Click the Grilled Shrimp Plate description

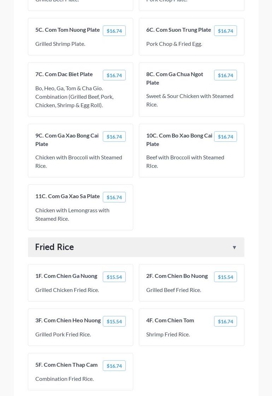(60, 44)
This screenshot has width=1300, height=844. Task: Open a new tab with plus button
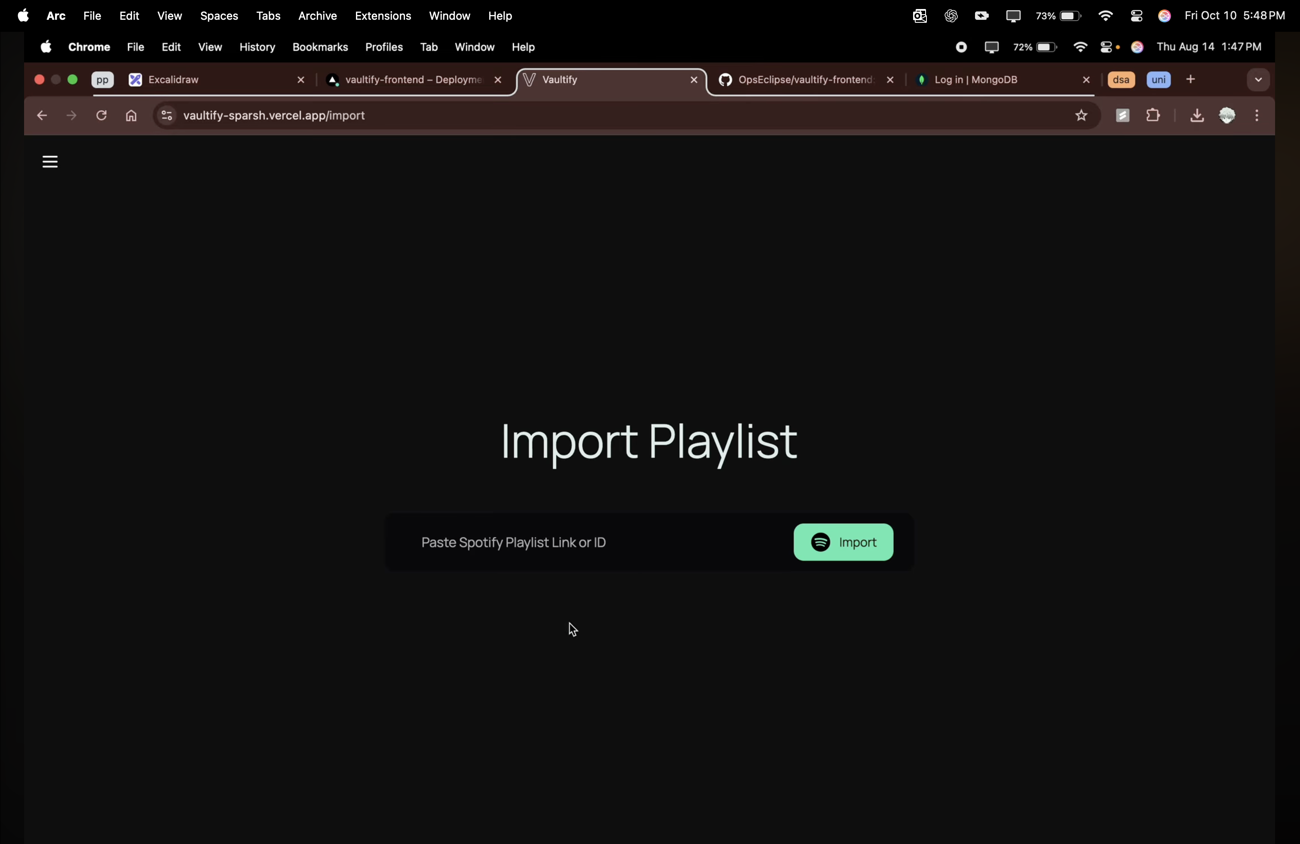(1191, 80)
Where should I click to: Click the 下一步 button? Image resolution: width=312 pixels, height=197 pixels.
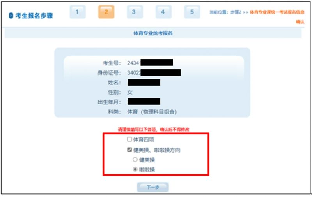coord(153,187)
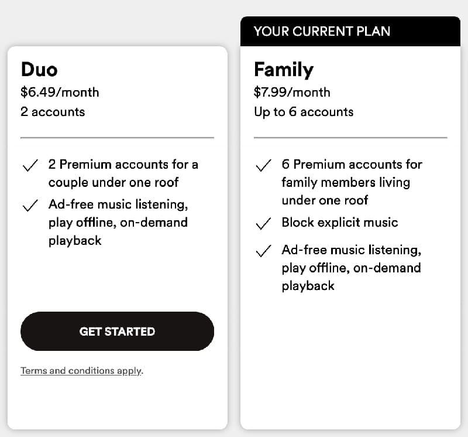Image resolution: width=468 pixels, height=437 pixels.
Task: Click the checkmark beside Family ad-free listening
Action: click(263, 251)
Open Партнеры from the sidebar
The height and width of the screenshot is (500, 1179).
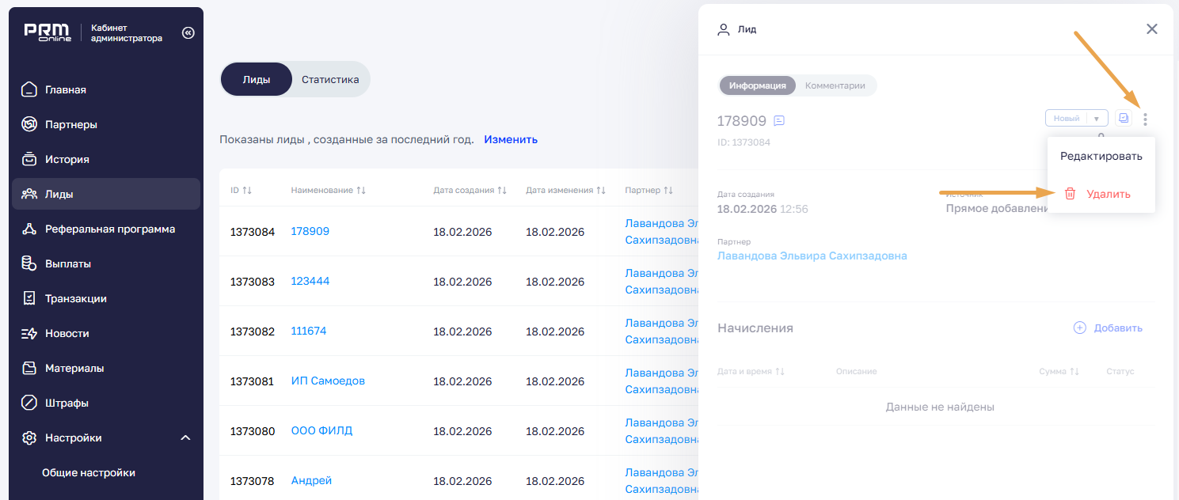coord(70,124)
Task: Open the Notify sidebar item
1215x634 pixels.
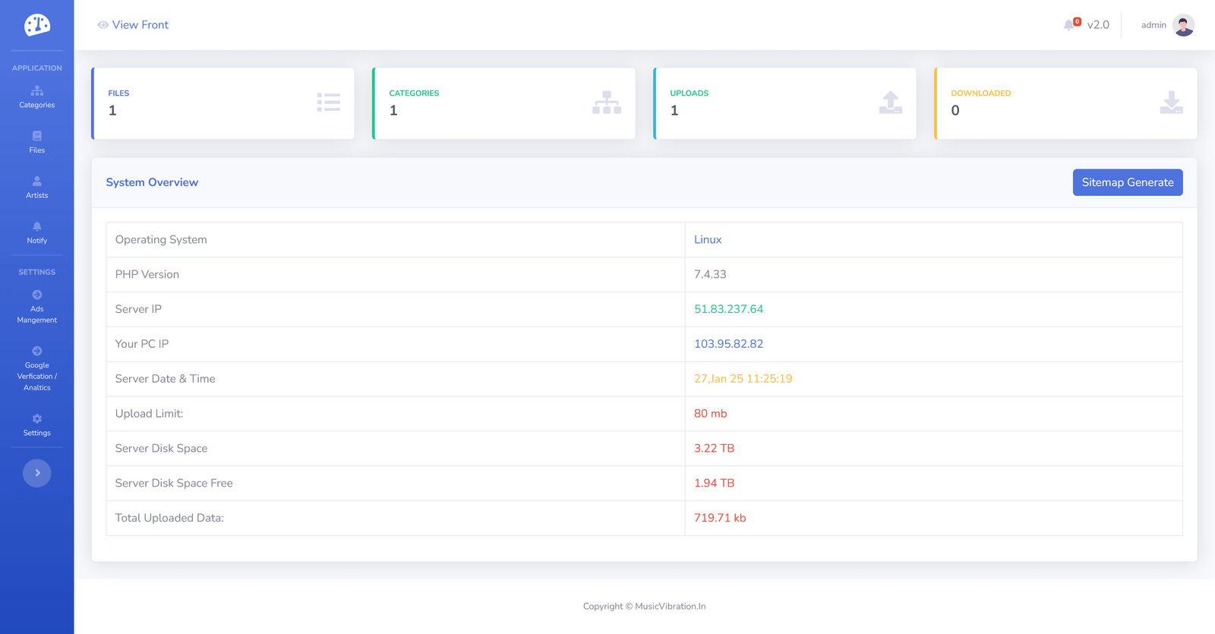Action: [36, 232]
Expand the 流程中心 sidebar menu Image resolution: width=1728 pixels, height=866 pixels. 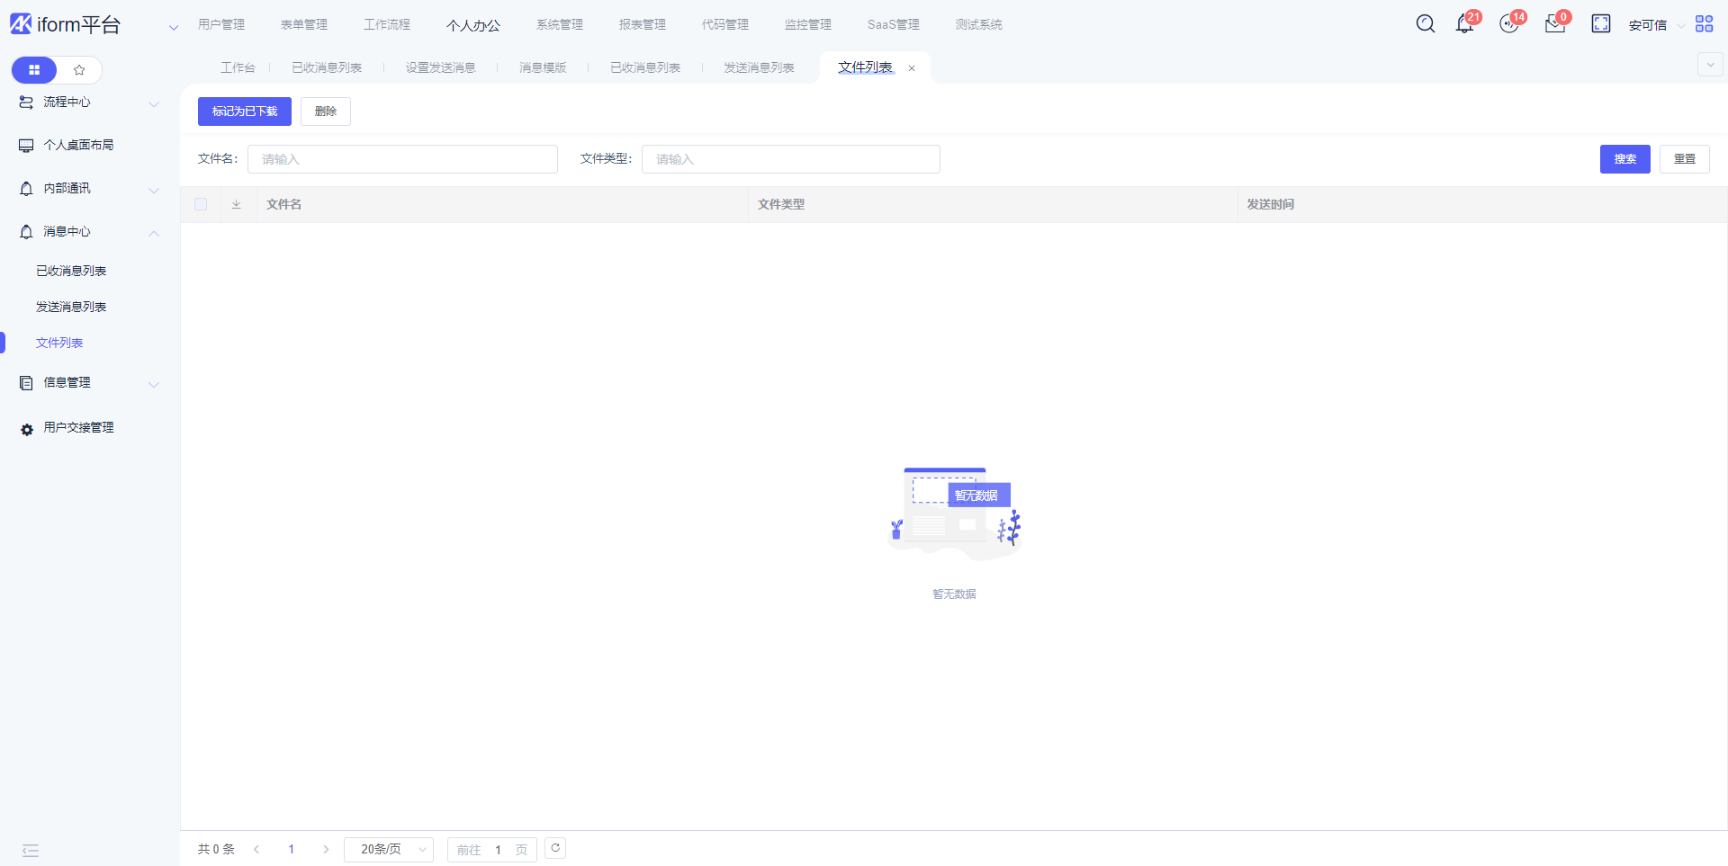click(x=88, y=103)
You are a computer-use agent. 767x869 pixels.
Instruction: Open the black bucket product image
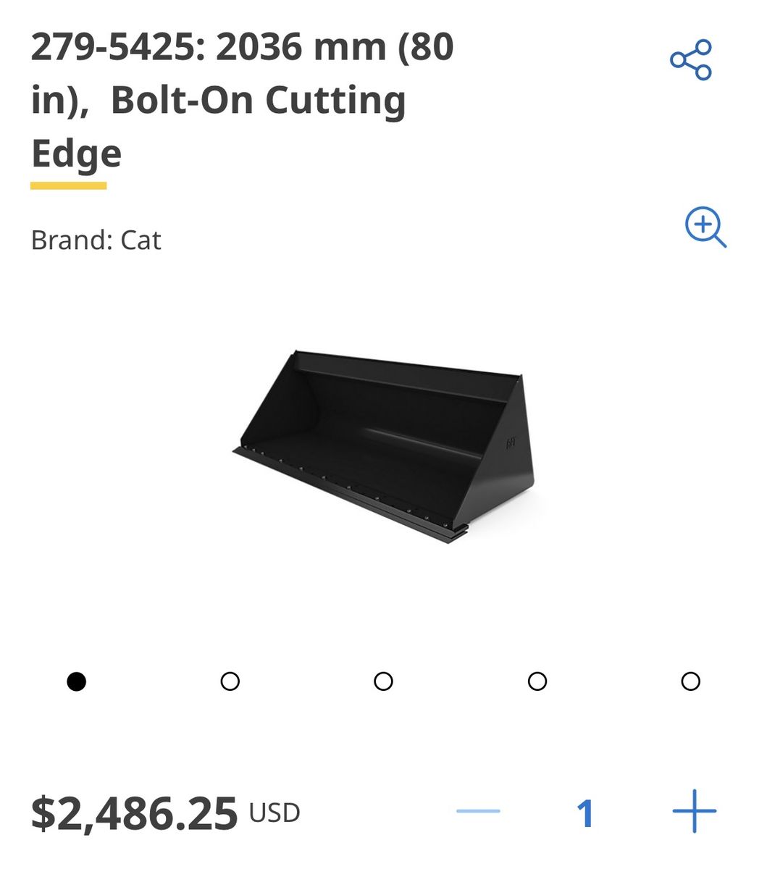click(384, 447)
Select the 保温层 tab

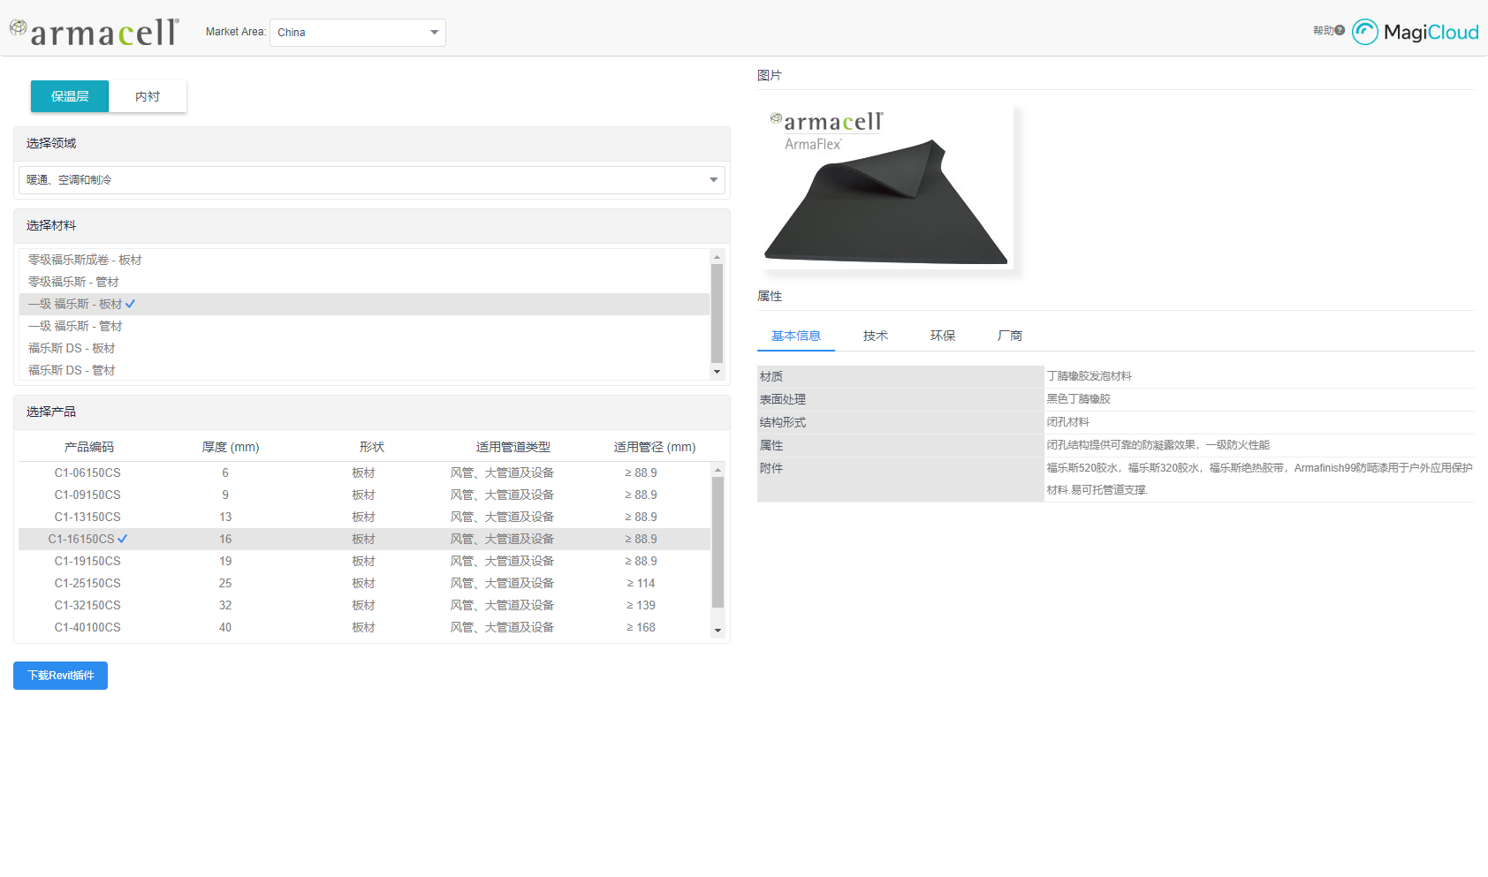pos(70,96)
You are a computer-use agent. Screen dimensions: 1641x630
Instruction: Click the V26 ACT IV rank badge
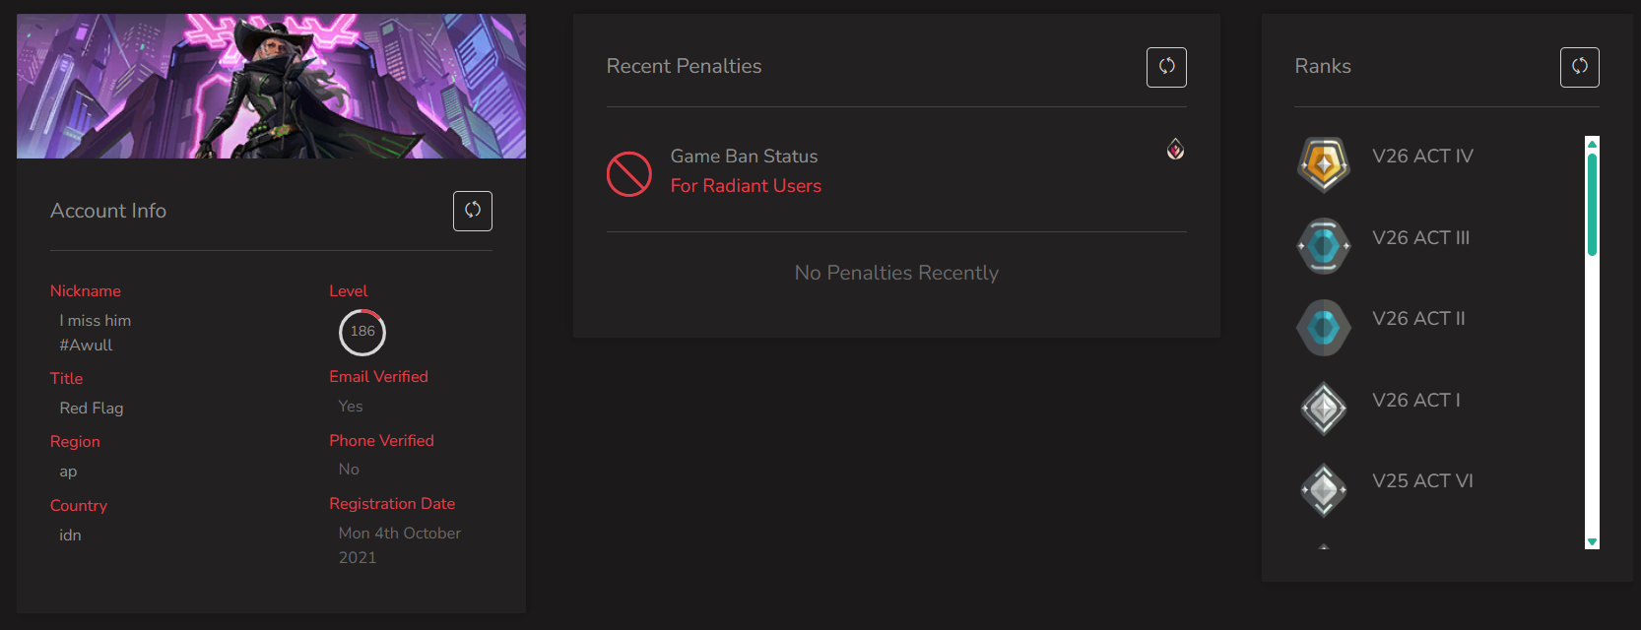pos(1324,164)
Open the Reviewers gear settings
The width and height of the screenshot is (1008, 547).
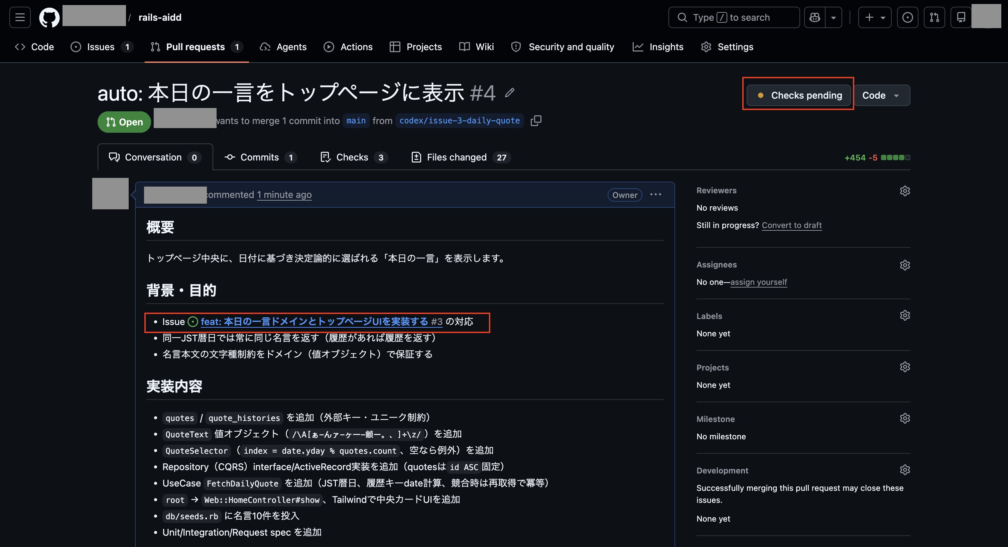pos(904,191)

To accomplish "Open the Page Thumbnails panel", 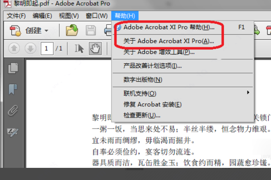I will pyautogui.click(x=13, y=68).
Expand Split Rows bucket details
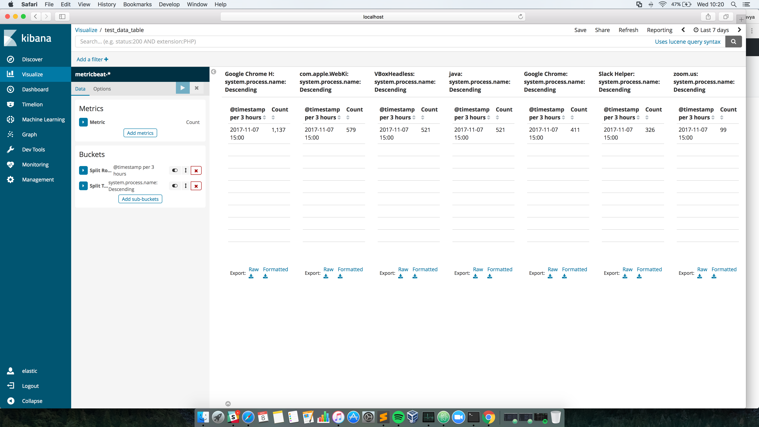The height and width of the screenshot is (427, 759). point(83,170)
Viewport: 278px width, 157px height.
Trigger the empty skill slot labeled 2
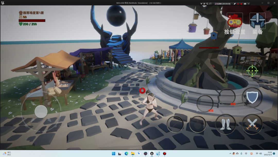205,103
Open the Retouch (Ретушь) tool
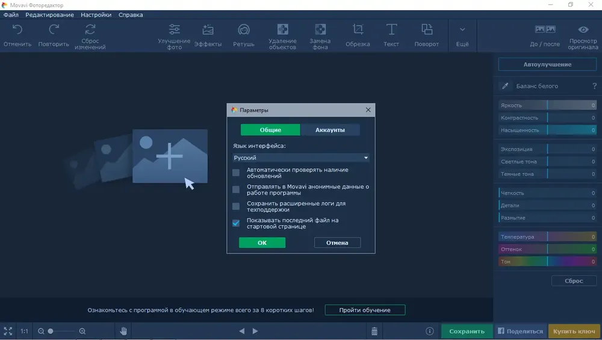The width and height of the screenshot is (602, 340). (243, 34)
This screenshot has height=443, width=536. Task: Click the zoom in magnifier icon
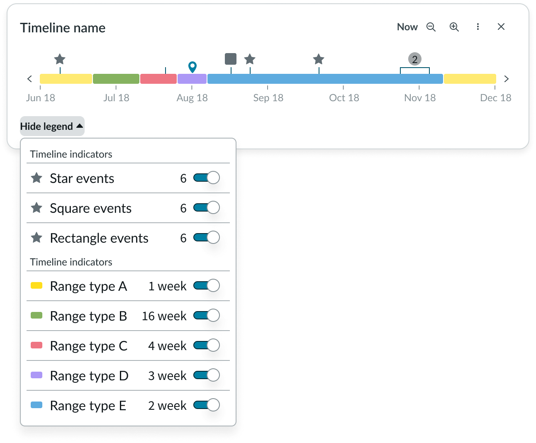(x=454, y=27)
--*--
Reproduce the data beginning at the line that contains "This screenshot has width=1300, height=844." and ending after the line that contains "coord(70,124)", swapping "sidebar" for "side panel" and leaving everything else unchanged. Leave the pictures out.

WRITTEN ANSWER:
This screenshot has width=1300, height=844. Task: Open a new tab with plus button
(1191, 80)
Where should I click to: Click the 下一步 button? Image resolution: width=312 pixels, height=197 pixels.
coord(153,187)
Image resolution: width=468 pixels, height=437 pixels.
Task: Click the checkmark beside Family ad-free listening
Action: click(263, 251)
Open Партнеры from the side panel
The height and width of the screenshot is (500, 1179).
coord(70,124)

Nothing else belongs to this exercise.